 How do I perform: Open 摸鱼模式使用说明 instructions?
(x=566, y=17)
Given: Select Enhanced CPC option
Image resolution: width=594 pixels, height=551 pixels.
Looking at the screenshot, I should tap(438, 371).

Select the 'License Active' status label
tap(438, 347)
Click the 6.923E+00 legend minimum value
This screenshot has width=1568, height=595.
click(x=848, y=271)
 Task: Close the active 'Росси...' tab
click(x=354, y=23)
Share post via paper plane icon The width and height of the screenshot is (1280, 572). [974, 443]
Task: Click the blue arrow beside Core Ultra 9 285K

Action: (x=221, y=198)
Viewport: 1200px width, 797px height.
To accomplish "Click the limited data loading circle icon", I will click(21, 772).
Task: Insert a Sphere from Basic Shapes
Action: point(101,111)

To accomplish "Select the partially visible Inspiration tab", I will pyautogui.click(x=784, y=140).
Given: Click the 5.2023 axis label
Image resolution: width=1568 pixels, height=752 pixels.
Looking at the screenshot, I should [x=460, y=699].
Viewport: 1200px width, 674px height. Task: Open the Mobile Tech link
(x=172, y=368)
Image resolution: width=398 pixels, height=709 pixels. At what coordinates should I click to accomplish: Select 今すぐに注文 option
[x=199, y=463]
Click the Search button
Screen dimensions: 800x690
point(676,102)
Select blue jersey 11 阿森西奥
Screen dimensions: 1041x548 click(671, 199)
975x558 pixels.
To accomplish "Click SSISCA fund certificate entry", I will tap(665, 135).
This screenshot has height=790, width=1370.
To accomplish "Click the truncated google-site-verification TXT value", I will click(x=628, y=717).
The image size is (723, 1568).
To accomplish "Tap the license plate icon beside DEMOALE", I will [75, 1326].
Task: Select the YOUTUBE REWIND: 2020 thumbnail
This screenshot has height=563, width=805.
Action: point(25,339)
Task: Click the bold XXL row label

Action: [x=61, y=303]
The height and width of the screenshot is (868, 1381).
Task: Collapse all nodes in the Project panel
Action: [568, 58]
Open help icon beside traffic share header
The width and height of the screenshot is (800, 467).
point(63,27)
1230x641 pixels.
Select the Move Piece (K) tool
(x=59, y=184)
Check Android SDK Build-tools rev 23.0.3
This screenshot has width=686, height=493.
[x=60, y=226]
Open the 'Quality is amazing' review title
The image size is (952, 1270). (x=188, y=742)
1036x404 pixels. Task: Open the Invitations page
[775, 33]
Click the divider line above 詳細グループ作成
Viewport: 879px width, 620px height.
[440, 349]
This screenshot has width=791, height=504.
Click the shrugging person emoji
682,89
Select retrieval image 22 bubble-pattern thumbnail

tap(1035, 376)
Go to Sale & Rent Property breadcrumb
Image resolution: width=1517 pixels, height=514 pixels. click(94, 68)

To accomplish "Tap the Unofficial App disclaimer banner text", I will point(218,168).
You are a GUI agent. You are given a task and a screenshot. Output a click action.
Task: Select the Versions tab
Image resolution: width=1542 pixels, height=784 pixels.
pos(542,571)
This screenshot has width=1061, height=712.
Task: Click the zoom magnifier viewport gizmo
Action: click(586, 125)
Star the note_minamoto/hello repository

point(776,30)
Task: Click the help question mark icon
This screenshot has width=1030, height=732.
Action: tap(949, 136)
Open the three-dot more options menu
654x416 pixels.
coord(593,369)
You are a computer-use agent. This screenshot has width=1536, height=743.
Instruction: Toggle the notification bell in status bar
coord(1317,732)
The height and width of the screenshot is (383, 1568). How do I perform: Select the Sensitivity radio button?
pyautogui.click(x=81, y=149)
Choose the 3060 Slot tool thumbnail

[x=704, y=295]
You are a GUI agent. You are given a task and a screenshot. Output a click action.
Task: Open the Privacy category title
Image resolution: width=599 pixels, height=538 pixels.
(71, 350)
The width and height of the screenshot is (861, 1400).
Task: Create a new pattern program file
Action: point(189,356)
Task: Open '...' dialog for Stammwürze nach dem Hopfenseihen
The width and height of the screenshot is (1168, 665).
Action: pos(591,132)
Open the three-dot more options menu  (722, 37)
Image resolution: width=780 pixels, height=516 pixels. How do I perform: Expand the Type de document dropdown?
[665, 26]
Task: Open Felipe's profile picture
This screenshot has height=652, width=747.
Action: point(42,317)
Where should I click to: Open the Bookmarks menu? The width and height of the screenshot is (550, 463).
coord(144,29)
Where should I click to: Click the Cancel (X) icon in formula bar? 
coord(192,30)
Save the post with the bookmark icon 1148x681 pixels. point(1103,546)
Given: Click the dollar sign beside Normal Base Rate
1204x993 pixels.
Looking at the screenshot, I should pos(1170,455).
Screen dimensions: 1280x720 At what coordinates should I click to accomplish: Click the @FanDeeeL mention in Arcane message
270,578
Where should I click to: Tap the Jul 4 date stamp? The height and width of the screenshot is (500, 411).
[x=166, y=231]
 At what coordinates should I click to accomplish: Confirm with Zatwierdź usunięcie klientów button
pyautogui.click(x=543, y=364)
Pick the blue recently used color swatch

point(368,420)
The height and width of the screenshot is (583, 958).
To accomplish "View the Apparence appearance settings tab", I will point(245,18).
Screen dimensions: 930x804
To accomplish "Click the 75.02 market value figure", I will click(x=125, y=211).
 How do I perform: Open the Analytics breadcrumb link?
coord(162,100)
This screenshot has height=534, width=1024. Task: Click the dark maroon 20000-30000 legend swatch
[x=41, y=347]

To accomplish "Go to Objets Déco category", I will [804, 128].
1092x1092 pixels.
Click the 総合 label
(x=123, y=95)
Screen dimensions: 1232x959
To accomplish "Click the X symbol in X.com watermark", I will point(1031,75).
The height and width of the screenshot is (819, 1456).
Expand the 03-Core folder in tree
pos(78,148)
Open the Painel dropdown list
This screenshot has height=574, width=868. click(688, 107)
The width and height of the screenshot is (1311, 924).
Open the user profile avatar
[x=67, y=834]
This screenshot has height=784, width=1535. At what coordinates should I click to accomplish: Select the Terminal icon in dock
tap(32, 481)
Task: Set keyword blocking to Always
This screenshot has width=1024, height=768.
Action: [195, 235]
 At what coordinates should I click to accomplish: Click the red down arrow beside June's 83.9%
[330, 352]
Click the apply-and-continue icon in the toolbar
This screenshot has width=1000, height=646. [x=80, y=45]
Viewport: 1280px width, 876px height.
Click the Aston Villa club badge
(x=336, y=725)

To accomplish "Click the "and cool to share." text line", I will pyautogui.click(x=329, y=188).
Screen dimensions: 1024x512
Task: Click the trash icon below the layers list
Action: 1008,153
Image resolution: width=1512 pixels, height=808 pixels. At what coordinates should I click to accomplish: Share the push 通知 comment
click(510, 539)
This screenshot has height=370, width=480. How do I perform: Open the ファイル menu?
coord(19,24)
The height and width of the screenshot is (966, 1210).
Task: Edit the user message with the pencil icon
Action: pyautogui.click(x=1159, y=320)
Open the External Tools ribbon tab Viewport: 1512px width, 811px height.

+-------+

◆ Task objective:
Show every line from the entries that includes the word "options".

◆ Task output:
Open the three-dot more options menu
Open the three-dot more options menu  (722, 37)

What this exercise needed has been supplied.